**Set exercise**
Could you write out the data again from the line that contains "You are a GUI" through the end, both ends included, shifting every coordinate in the answers by -11 and leaving out the pictures?

* * * * *

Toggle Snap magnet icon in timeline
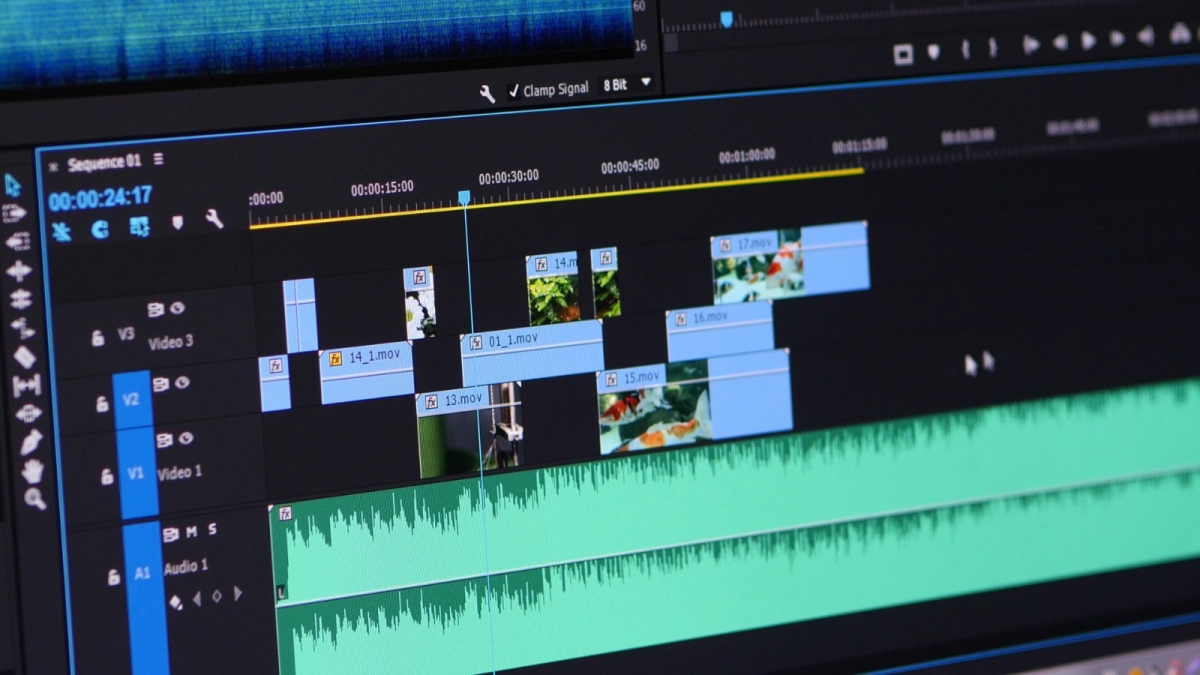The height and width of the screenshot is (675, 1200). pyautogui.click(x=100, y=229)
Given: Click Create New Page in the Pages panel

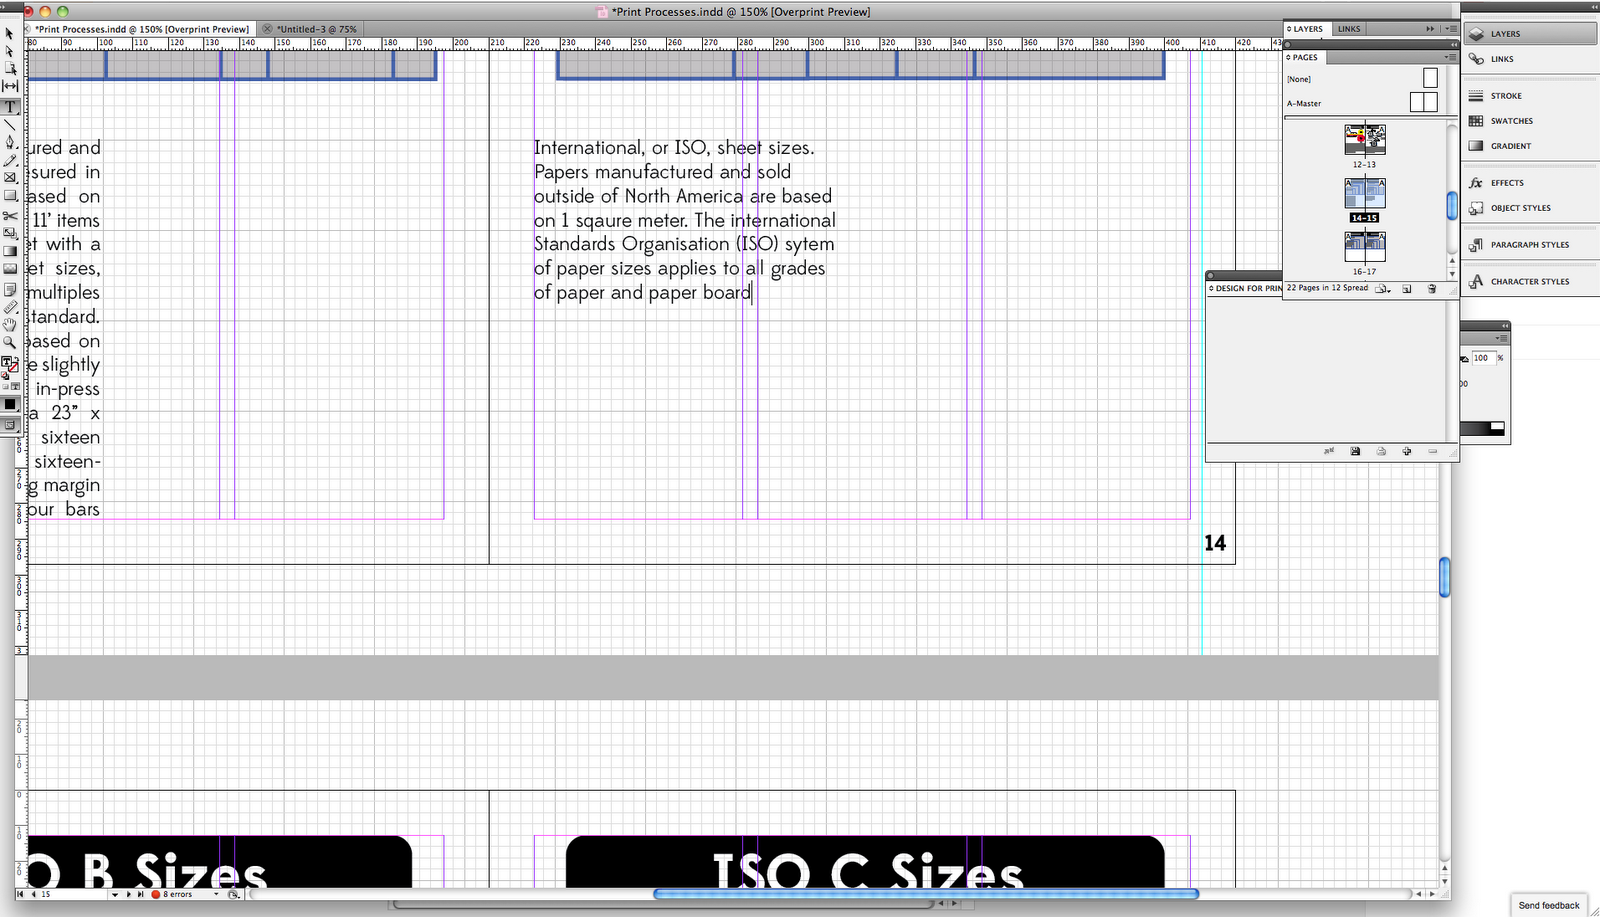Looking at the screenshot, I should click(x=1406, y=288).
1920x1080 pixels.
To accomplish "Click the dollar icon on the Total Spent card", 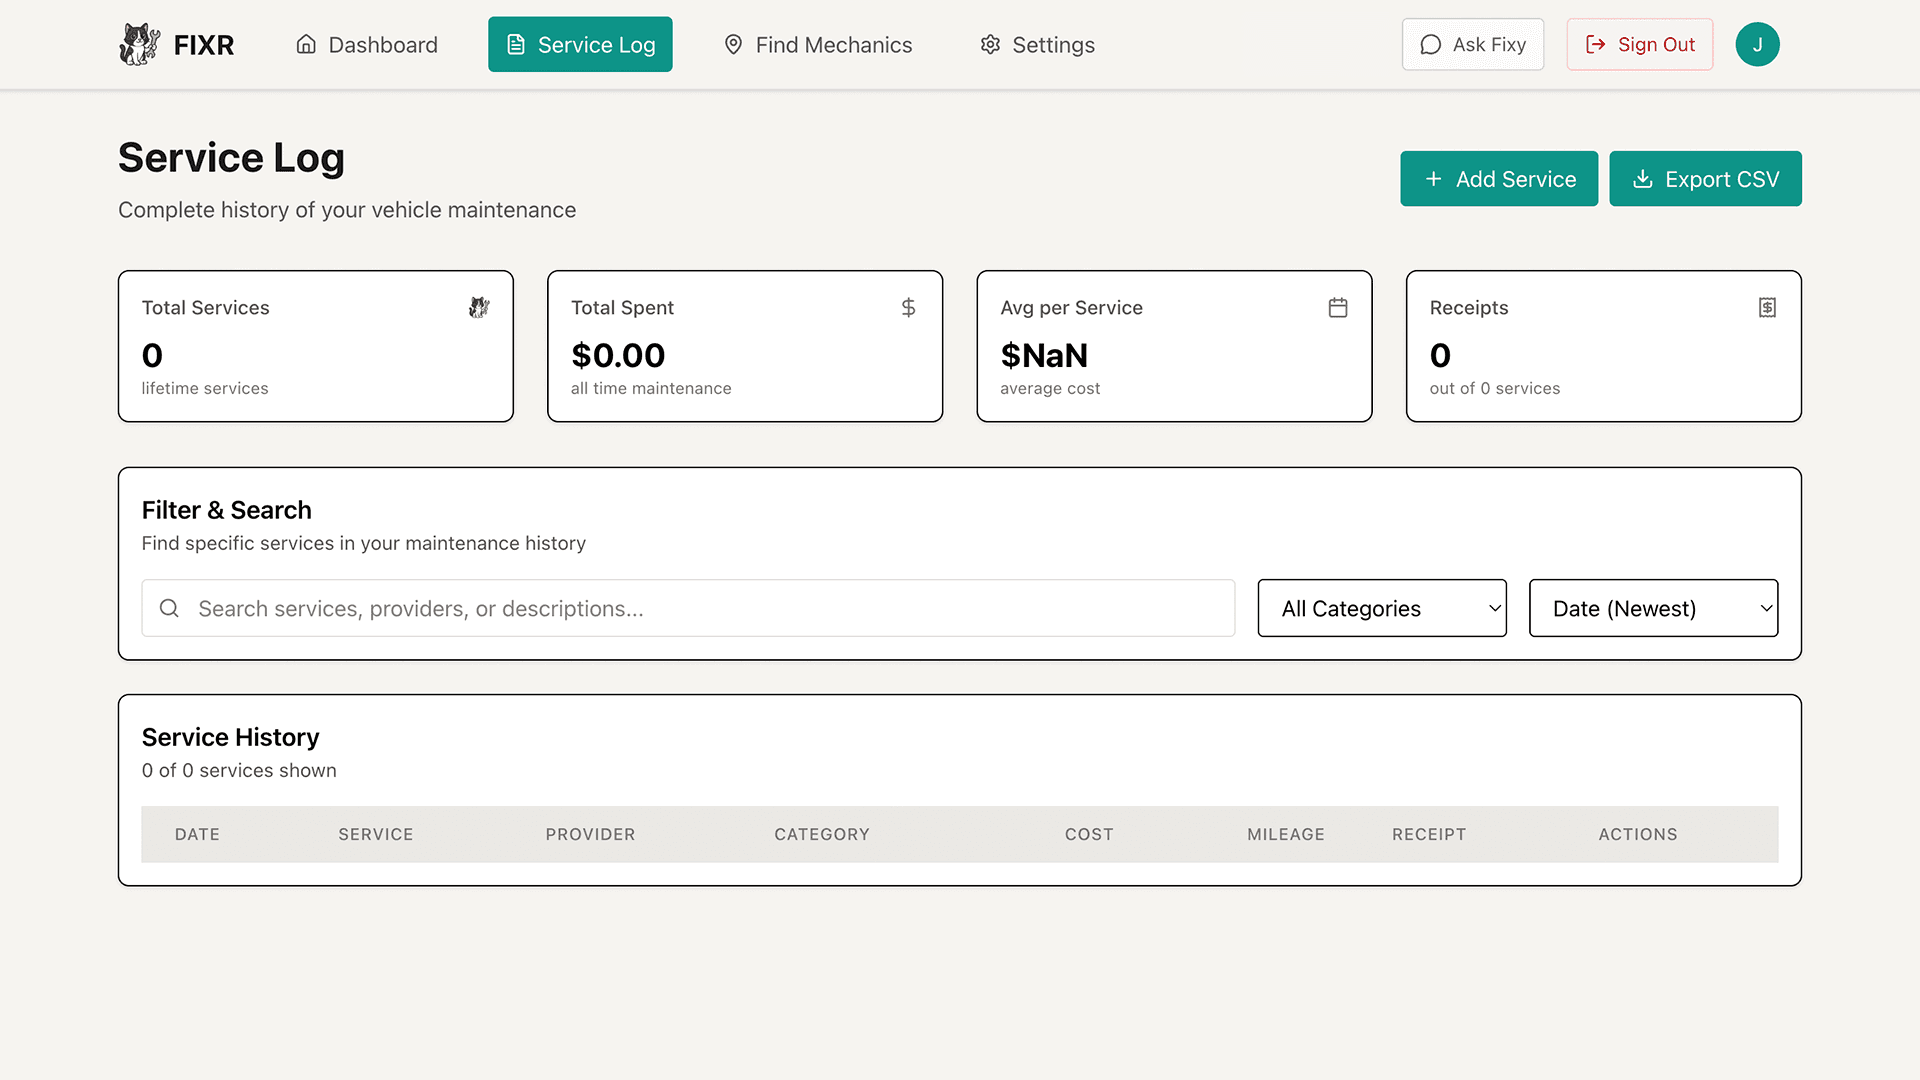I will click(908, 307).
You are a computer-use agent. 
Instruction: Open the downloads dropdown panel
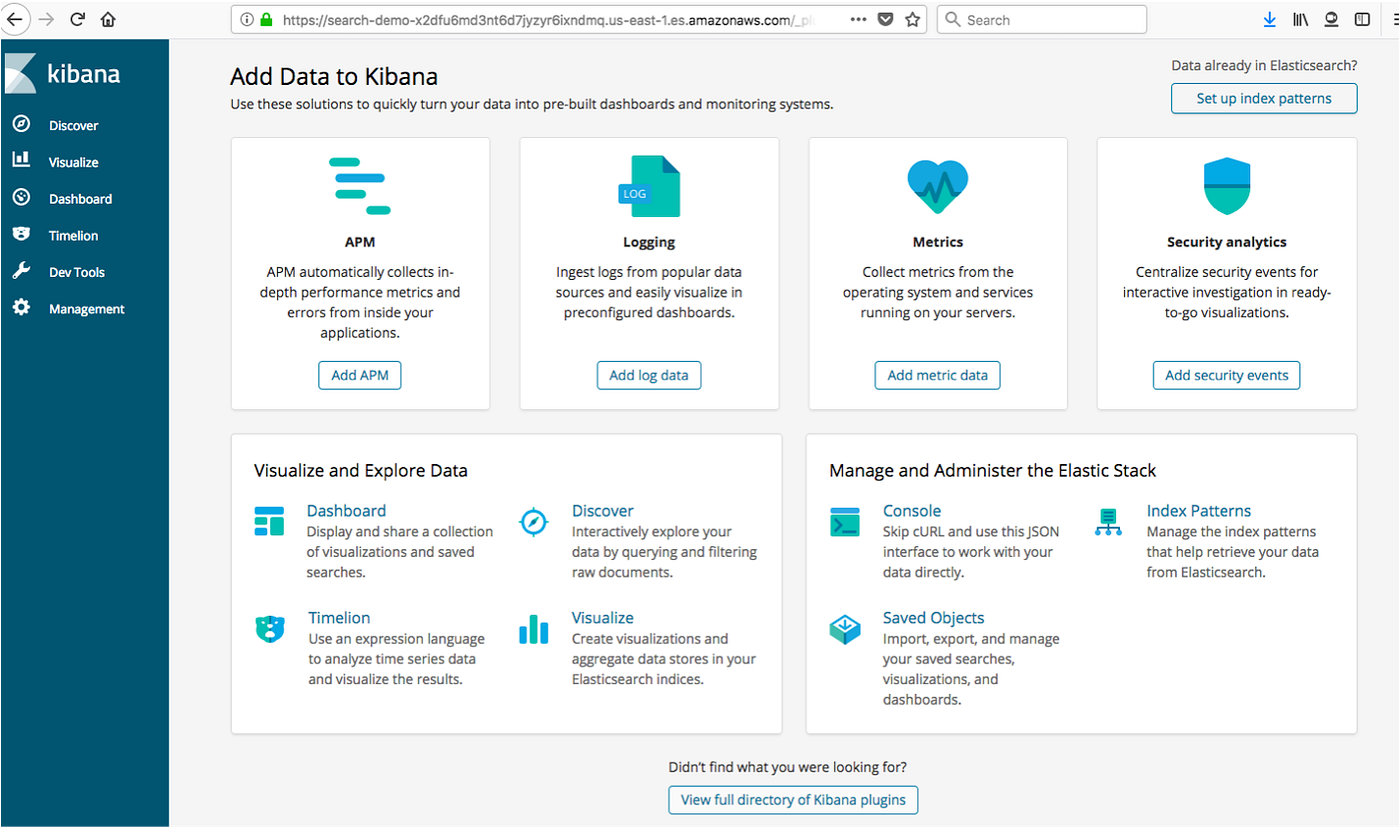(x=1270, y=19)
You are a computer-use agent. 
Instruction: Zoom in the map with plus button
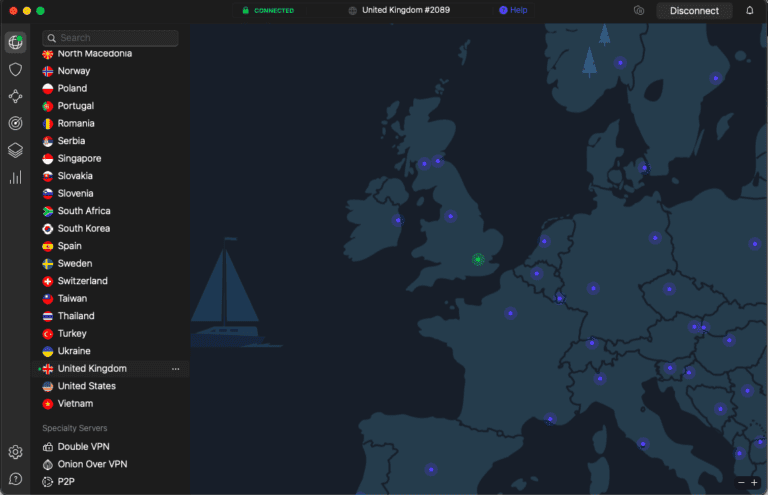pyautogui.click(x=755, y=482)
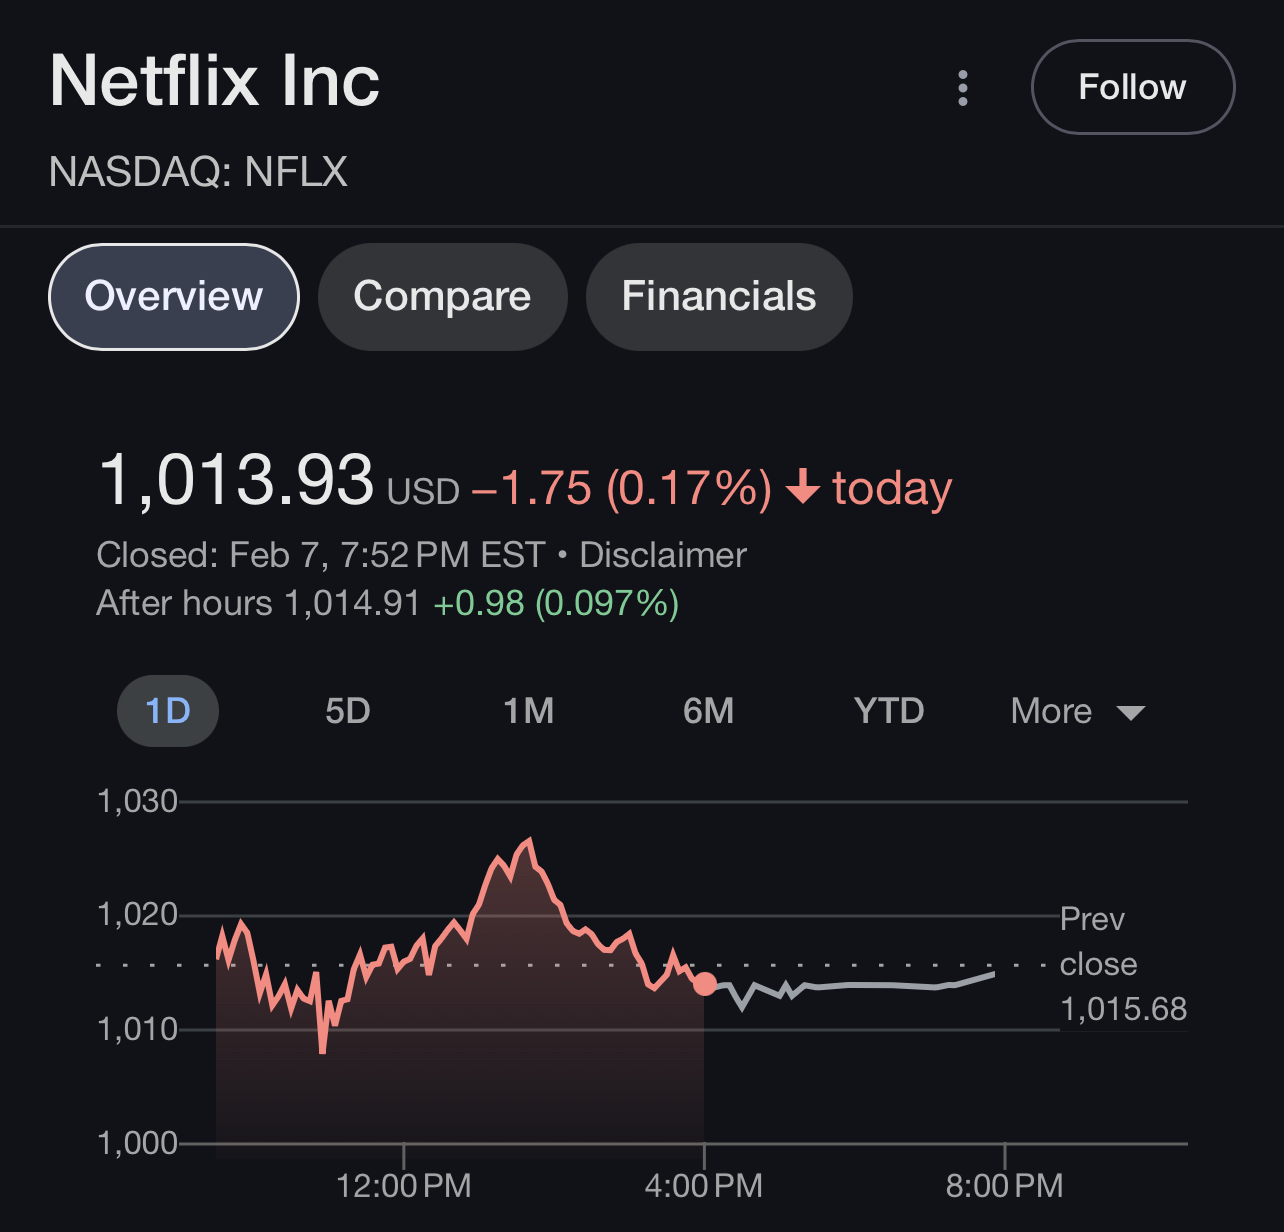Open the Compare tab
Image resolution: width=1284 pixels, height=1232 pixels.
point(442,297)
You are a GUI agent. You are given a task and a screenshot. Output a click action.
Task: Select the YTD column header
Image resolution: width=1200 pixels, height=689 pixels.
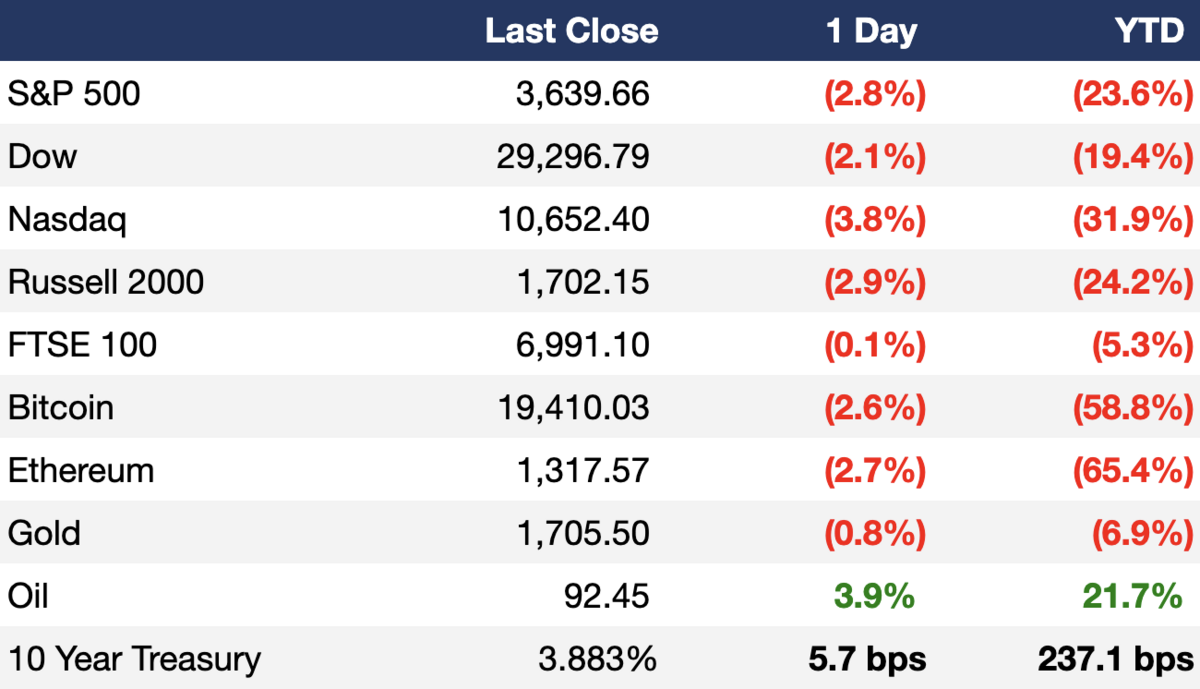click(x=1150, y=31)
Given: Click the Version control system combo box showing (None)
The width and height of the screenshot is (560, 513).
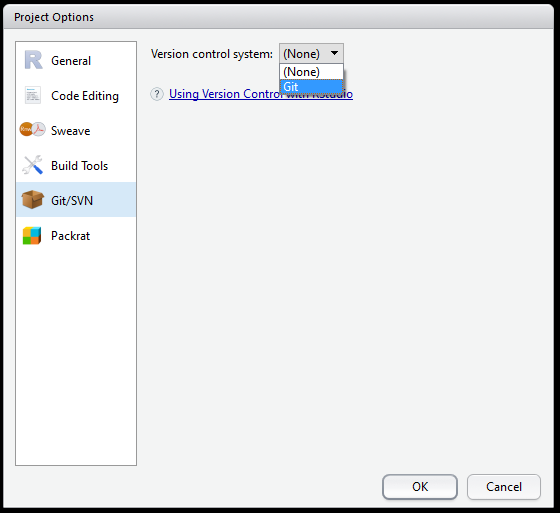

* * * * *

**Task answer**
You are a GUI agent. You are given a task and a screenshot. Output a click action.
Task: Select the YTD column header
Image resolution: width=1200 pixels, height=689 pixels.
click(x=1139, y=20)
Given: Click the Version control system combo box showing (None)
The width and height of the screenshot is (560, 513).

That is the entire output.